Getting up in the small hours – I definitely don’t do that (just ask my best friend, my housemates, my family, or anyone that knows me at all really…)
Dresses well? Hmm, debatable, not everyone likes a clash. I haven’t done much laughing at the future yet either #ThirdYearPanic
Loves God? Well yes, that is one I can definitely keep on my checklist.
See, the thing is, as much as I love the bible and I’m not about to contest any ancient texts or anything so don’t panic about that either, I can’t help but feel that this is a lacking description for a woman – if we focus on the wrong things.
If I focus on the husband element of this passage, I miss out on the laughter and the dignity. If I focus on the laughing, I might miss out on the small hours (although that’s not necessarily a bad thing, mind). If I focus on one key element, I miss out on so much. And I guess this is the same in church, and the same for Christians – regardless of a boyfriend, girlfriend, spouse or just a pizza. If we focus on that part of ourselves too much, we miss so much more of the bigger picture God has for us. Yes Annie, but you’ve said that before. Yes, I have said that before, but it’s definitely worth repeating.
I’m currently doing Bible In a Year (would defo recommend, #FreeAdvertising) and what I’ve noticed with Proverbs and Psalms is that the most important or the most beautiful bit of these passages is the end verses. And in this particular proverb, the ending definitely is the most beautiful: “charm is deceptive, and beauty is fleeting; but a woman who fears the Lord is to be praised”. The most important thing about this woman is that she fears God. She loves God. It’s not about her children, her husband, her clothes or her giggle. It’s about God. So if I want to be a model woman, a woman of God and a woman after God’s heart, I just need to love him. Love him, obey him and serve him – just as this woman seems to do. She loves others because God loved her first, just as good old John reminds us later in the New Testament, and I’d quite happily suggest that the reason she is able to laugh without fear of the future, and be recognised as wearing strength and dignity, is because she has been changed by the love of God for good. She is his. His.

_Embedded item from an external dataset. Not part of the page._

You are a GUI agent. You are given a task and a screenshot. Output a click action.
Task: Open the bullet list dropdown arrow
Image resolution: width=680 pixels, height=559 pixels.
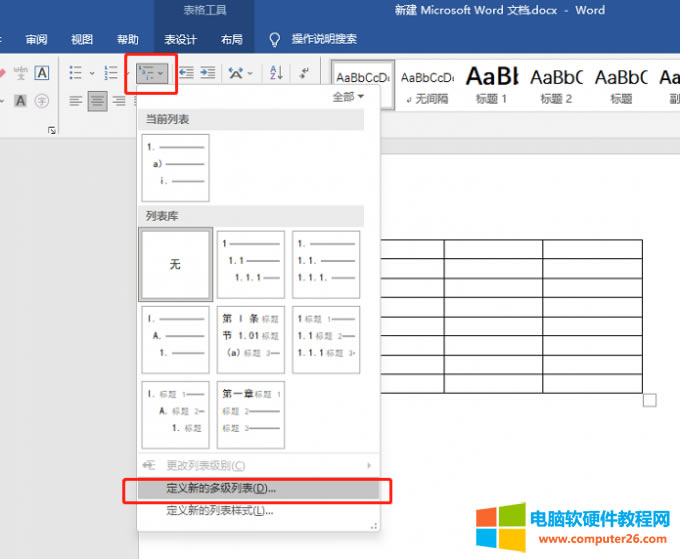click(91, 73)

As for the husband and the early mornings, we’ll have to see about that. But what remains for all of us, regardless of our ‘situation’ or the time we open our eyes tomorrow, we are loved by God. Cherished, even – and that doesn’t change depending on the other stuff. The bad stuff that God can still see through his lens, as well as all of the good stuff that he just loves and wants to grow in us. I’m thankful that God is helping me to laugh without fear of the future. I am thankful that he is doing things in my life, this year – but I am also thankful in the times where I feel he isn’t, because it just makes me want God all the more (even when I’m grumbly and refuse to pray or sing or whatever. Even then Jesus matters, I promise). Am I perfect? Of course not. But I know the guy who is, and thankfully he loves this Kate Moss wannabe anyway.